First crystal-clear morning in weeks. I sit watching the sunlight move through the trees and a distant jet trailed by nothing but its roar.
March 2008
March 16, 2008
Yellow sun in an overcast sky: how is this possible? It lasts for a couple minutes before fading into a bright smudge in a net of branches.
March 15, 2008
Bare ground now predominates in the woods, and the ditches are loud with snowmelt. Two gangs of crows meet in the air, yelling, circling.
March 14, 2008
A heavy inversion layer—I have quarry trucks for company this morning.

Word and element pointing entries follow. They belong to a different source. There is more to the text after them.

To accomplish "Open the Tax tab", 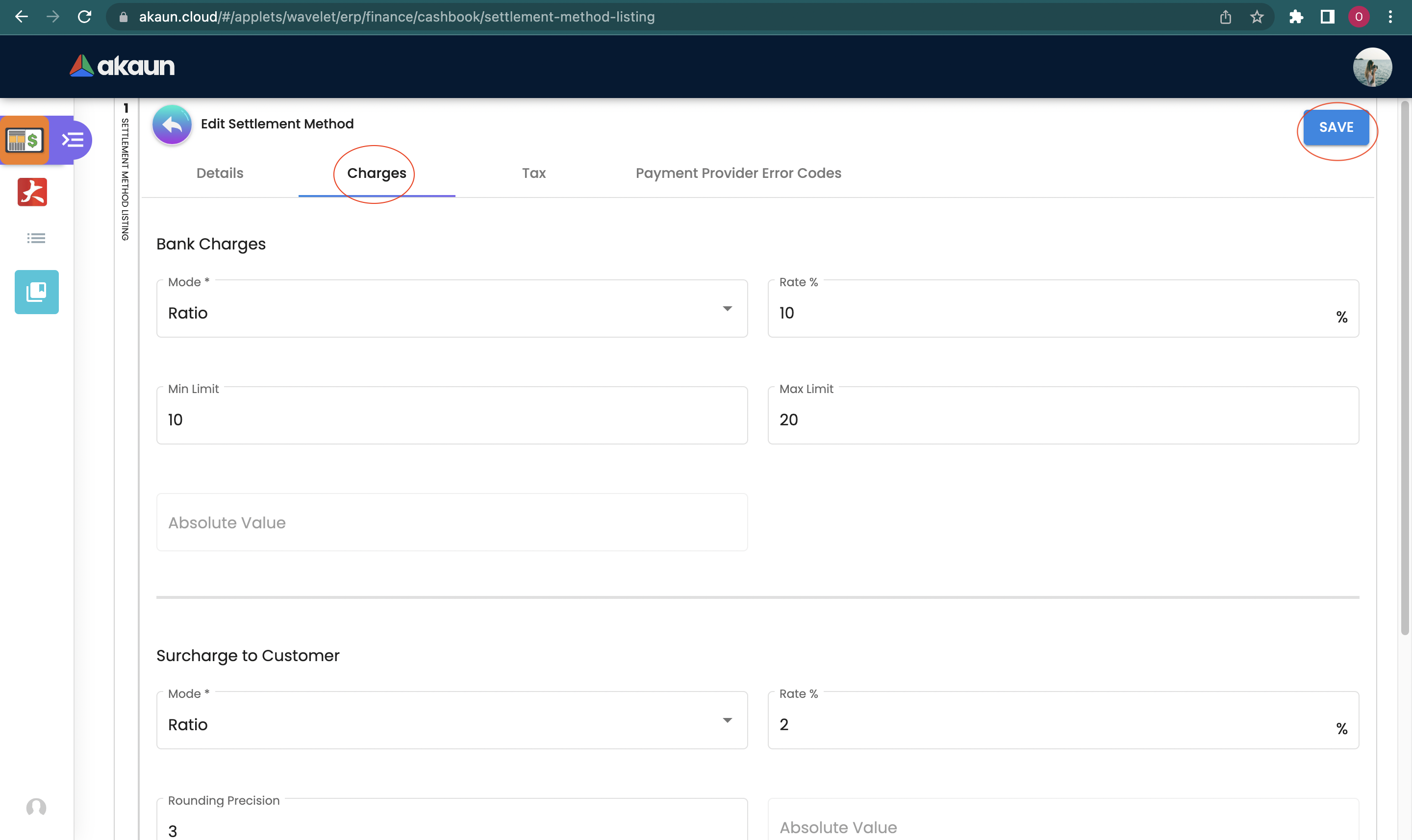I will point(533,173).
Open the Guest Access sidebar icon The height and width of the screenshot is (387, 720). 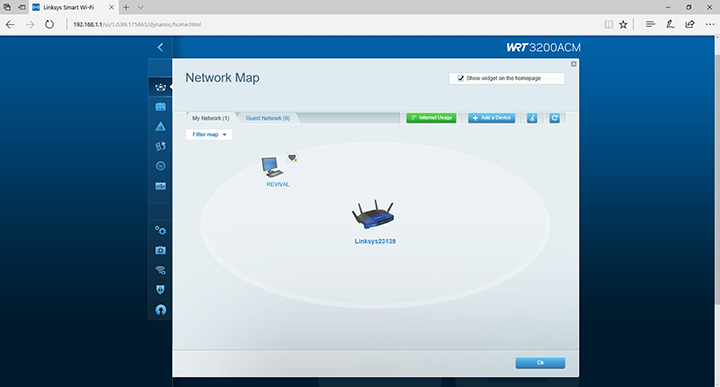[x=160, y=107]
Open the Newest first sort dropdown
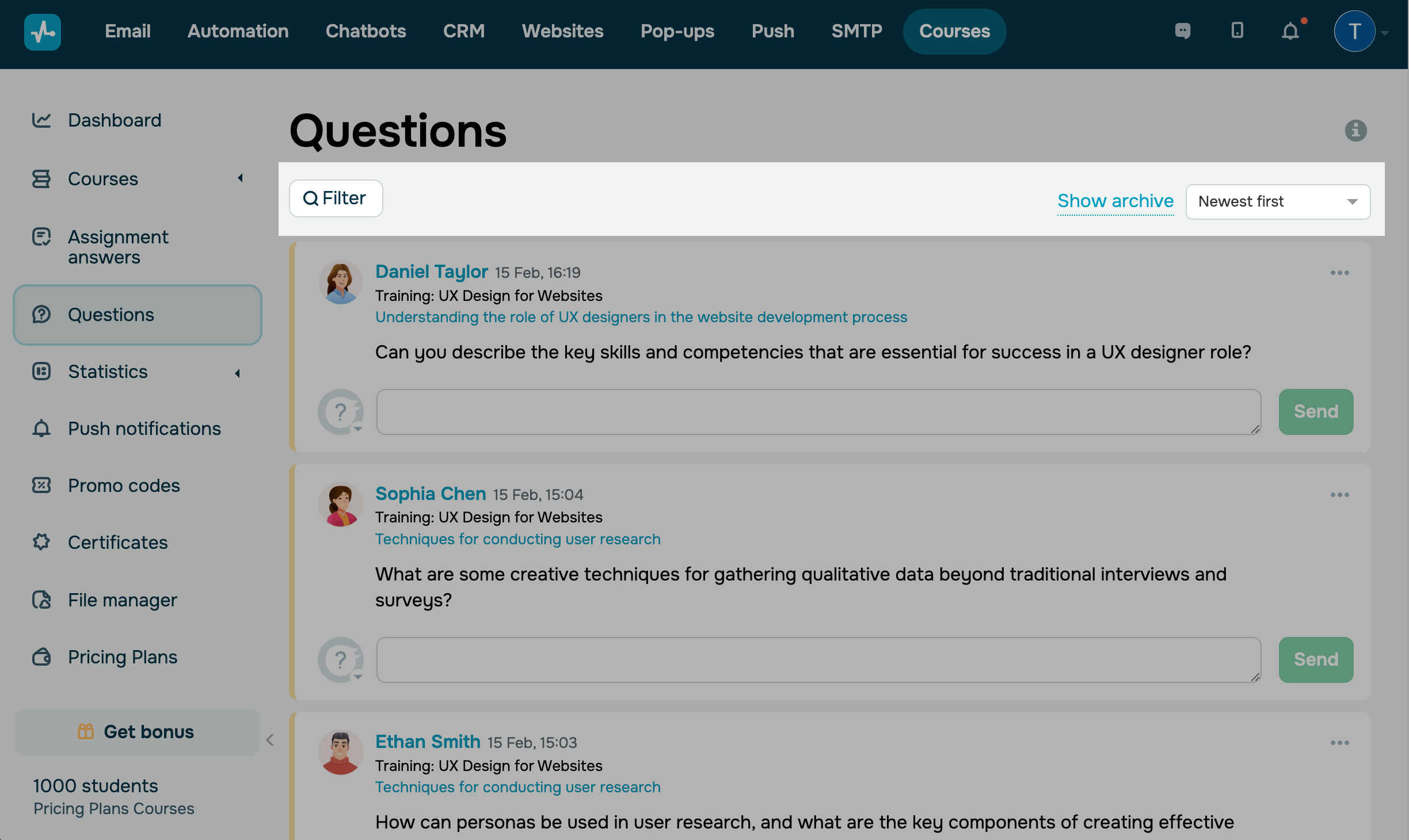This screenshot has height=840, width=1409. pos(1278,201)
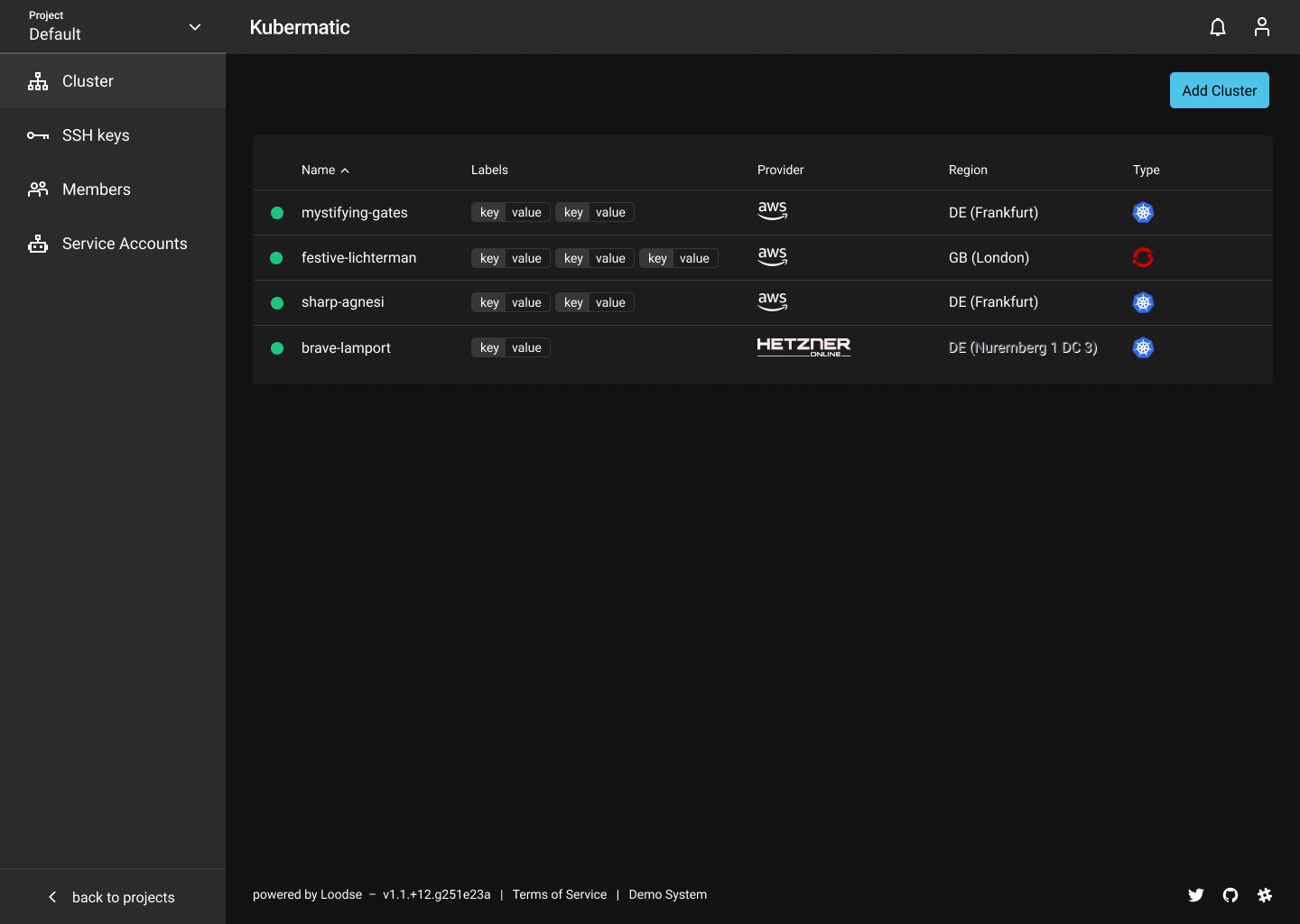Select the Cluster sidebar icon
Viewport: 1300px width, 924px height.
tap(37, 81)
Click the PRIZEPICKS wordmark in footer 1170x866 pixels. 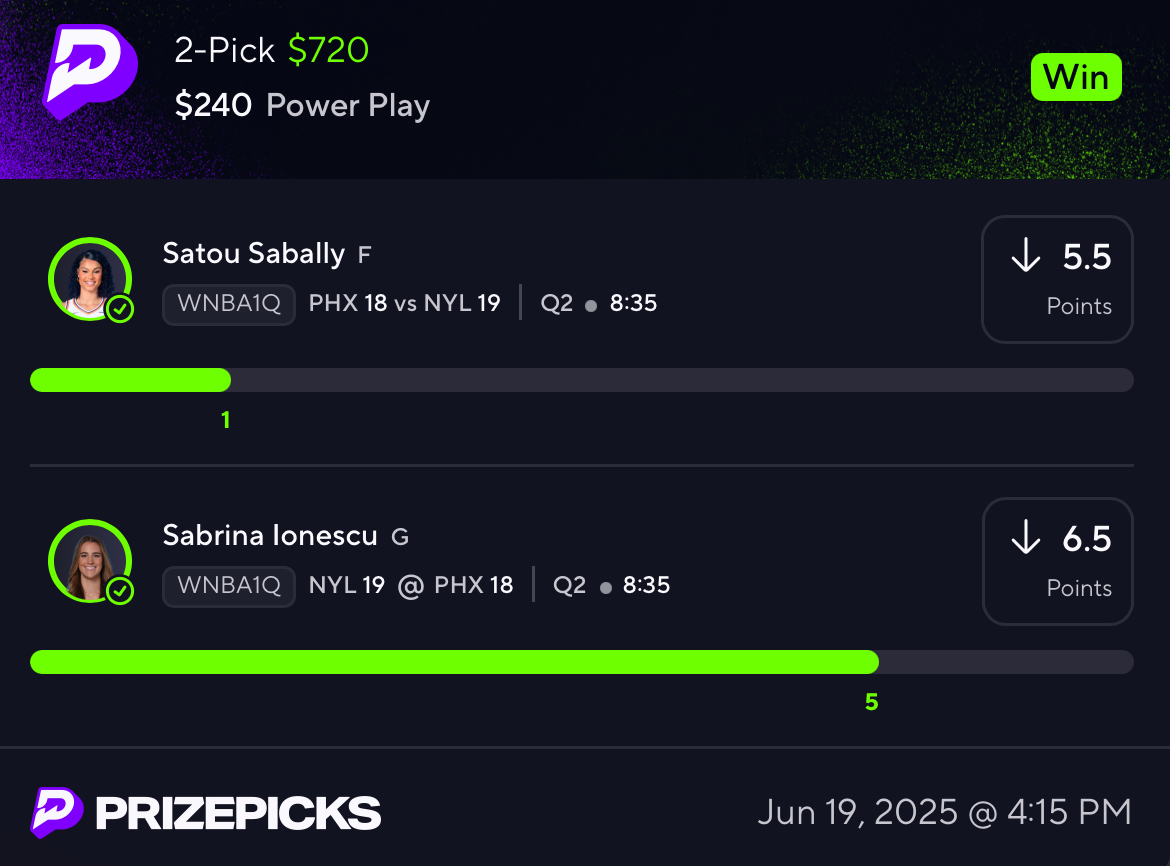tap(238, 813)
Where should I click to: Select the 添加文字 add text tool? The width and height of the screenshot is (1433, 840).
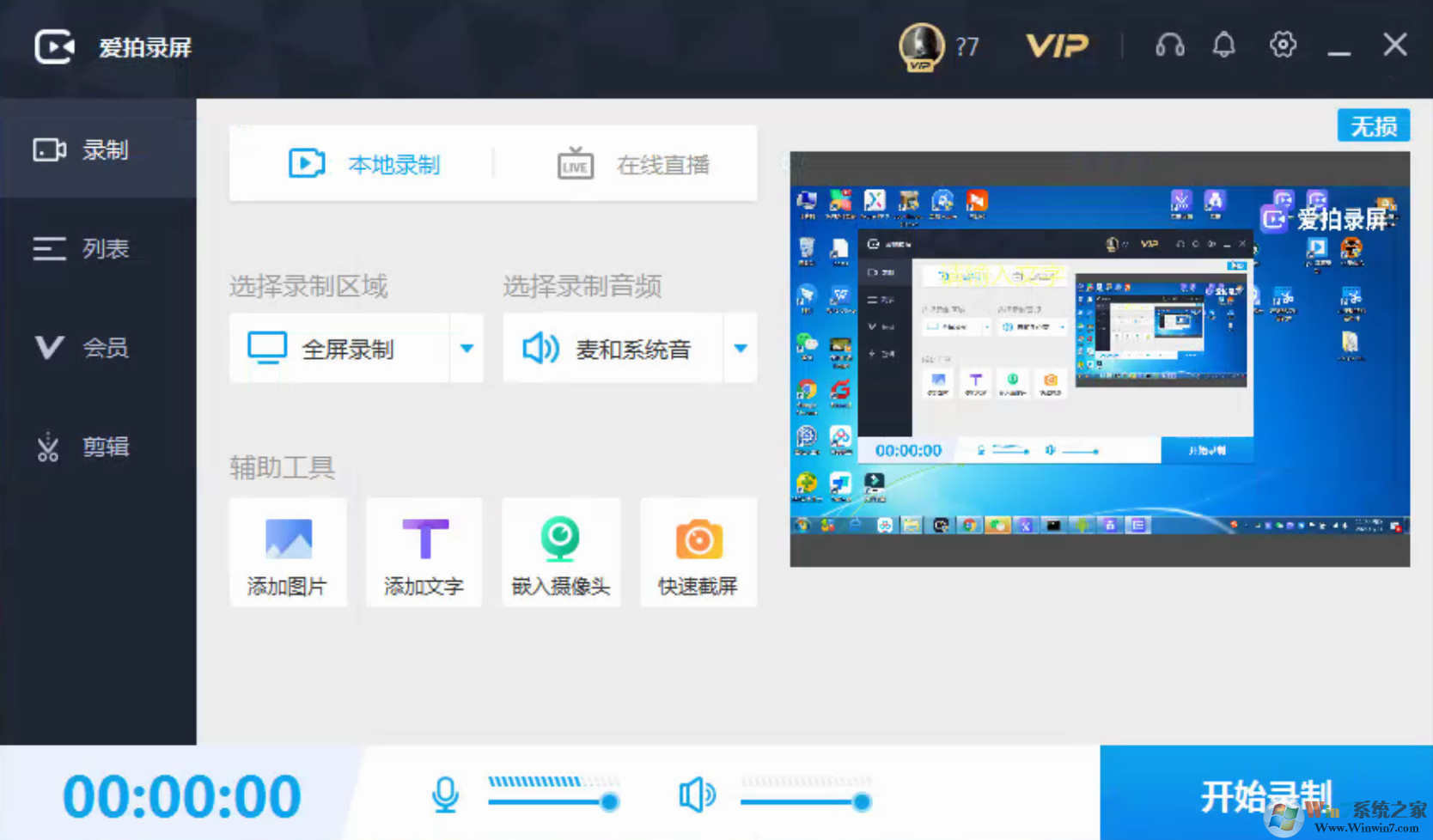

Over the roar, from the corner of the field, the first singing robin.
March 13, 2008
Sunrise. I’m in a staring contest with a groundhog who just emerged from under the house. I blink, and he disappears. A piercing whistle.
March 12, 2008
Last night, I almost stepped on the porcupine—it could barely walk. This morning, on the cherry tree beside the porch, bright yellow wounds.
March 11, 2008
Weak sun. A “v” of northbound swans. Bass notes of a distant thumper car sound almost like a drumming grouse, except they do not stop.
March 10, 2008
Gray sky, and the air is lousy with snowflakes. The usual birds are making the usual chirps. A train whistle, horrendously out of tune.
March 9, 2008
Winter’s back! My white plastic stack chair lies upside-down at the end of the porch. The snowpack has gone from quicksand back to granite.
March 8, 2008
A chipmunk emerges from the base of the stone wall and races over the soft snow. All this rain has brought out the blush in the red maples.
March 7, 2008
A red sunrise. Loud rending sounds as a gray squirrel peels bark from the dead elm tree in the yard, hanging upside-down like a nuthatch.
March 6, 2008
Back below freezing. Some four to five inches of snowpack remain, but every tree stands at the center of a dark wheel of melted earth.
March 5, 2008
A sky of shifting gray. This is basement-flooding weather. I crack out the harmonica, hoping that no one will hear it above the creek.
March 4, 2008
Rain and fog. A robin drops into the barberry bush, tut-tutting. Up in the woods, two deer stand with their heads buried in the soft snow.